2. We tried to exhibit how Plato himself delimits the highest idea. He works with a presentation in sensory images. The sensory image of the highest idea is the sun, and in relation to the sun, the comprehension of the highest idea is sensory perception with the eyes.

By means of correlation we will now show how the good is like the sun in its own domain. This fundamental state of affairs is, as it were, the basis for showing how the ἀγαθόν, the good, in its domain—the idea—is like the sun, in order to clarify which question is the decisive one in determining the ἀγαθόν.
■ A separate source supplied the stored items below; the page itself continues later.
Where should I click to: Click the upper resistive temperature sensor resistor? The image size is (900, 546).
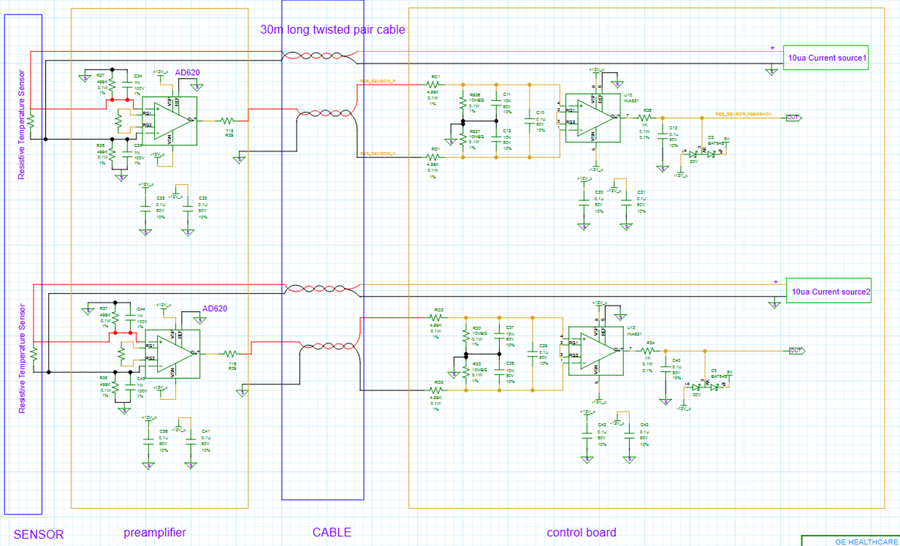[x=32, y=121]
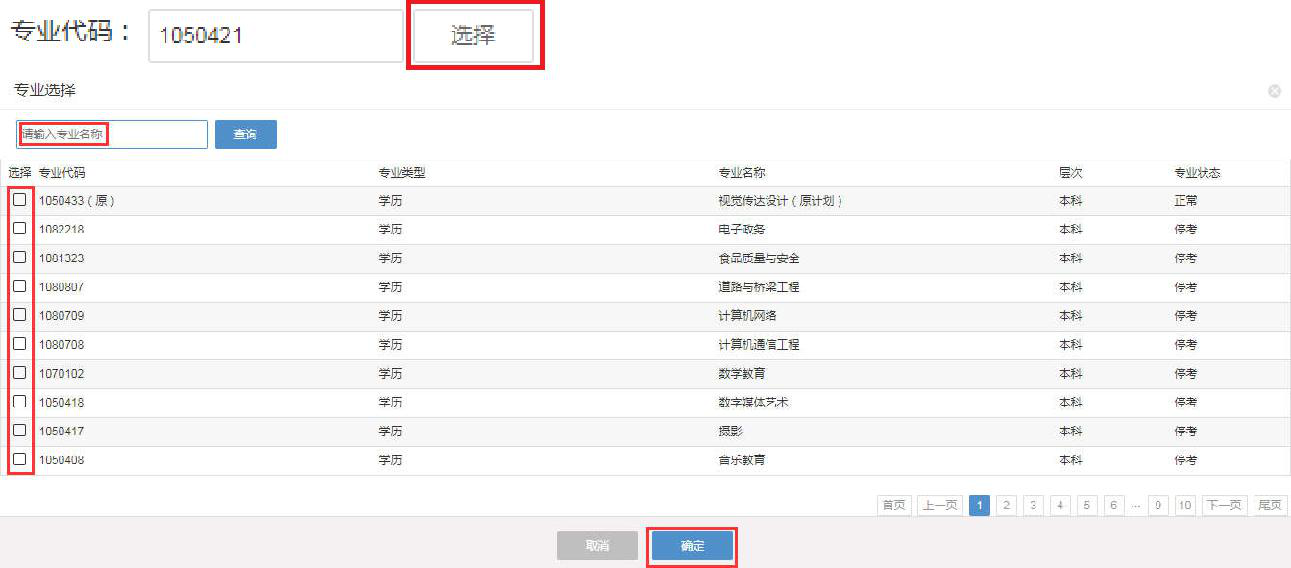
Task: Focus the 请输入专业名称 search box
Action: 111,134
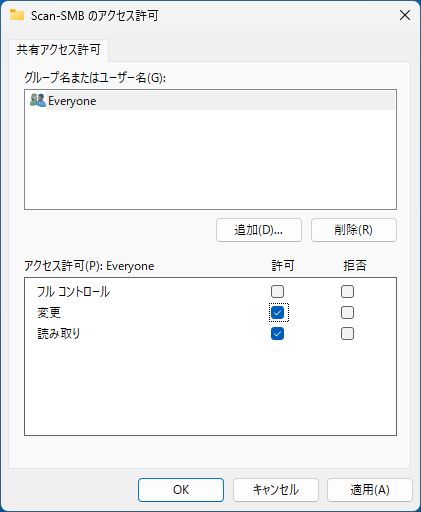Click the 追加(D)... button
This screenshot has width=421, height=512.
click(x=259, y=230)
In the state of perceiving with the eyes, there stands on one side the act of seeing, on the other being seen. There is an inner connection between seeing and the visibility of things. Both require a δύναμις, a making-possible. This is the same for both. The bridge, as it were, is light. The eye must be sun-like, and so must the visible being.

To the sun-likeness of seeing—both that of the eye and that of the visible being—there corresponds the goodness of the idea and of the comprehension of the idea. Both must have arisen from a common origin in order for the bridge to be possible.

b) The good as the empowerment of
truth and Being in their belonging together

Now it is important for us to see what features of the highest idea Plato gains by characterizing it through sensory images. To put it in brief slogans, it becomes apparent from the passage in book VI that the highest idea, the ἀγαθόν, is ἐπέκεινα τῆς οὐσῖας, beyond Being, over and above Being, towering over it; towering not in an indefinite sense or in a spatial sense (a higher stratum), but towering over Being in two quite definite respects: πρεσβείᾳ καὶ δυνάμει (book VI, 509b9); (1) age, older origin and thus a higher rank; (2) power.

The good towers over Being in rank and in power. We should gather from this that in general the ἀγαθόν is seen only in these two respects, that it has rank and that it is powerful.

This is the first feature, from book VI. Book VII is immediately connected to it (allegory of the cave). The idea of the good here is κυρία παρασχομένη ἀλήθειαν καὶ νοῦν (book VII, 517c4). From this (κυρία [sovereign]) we see the good’s character of mastery. Furthermore, it is παρασχομένη, granting; to grant something and to bind by the granting. The good, as the sovereign mistress, grants (1) truth, makes truth possible, and (2) Being or the understanding of Being, νοῦς.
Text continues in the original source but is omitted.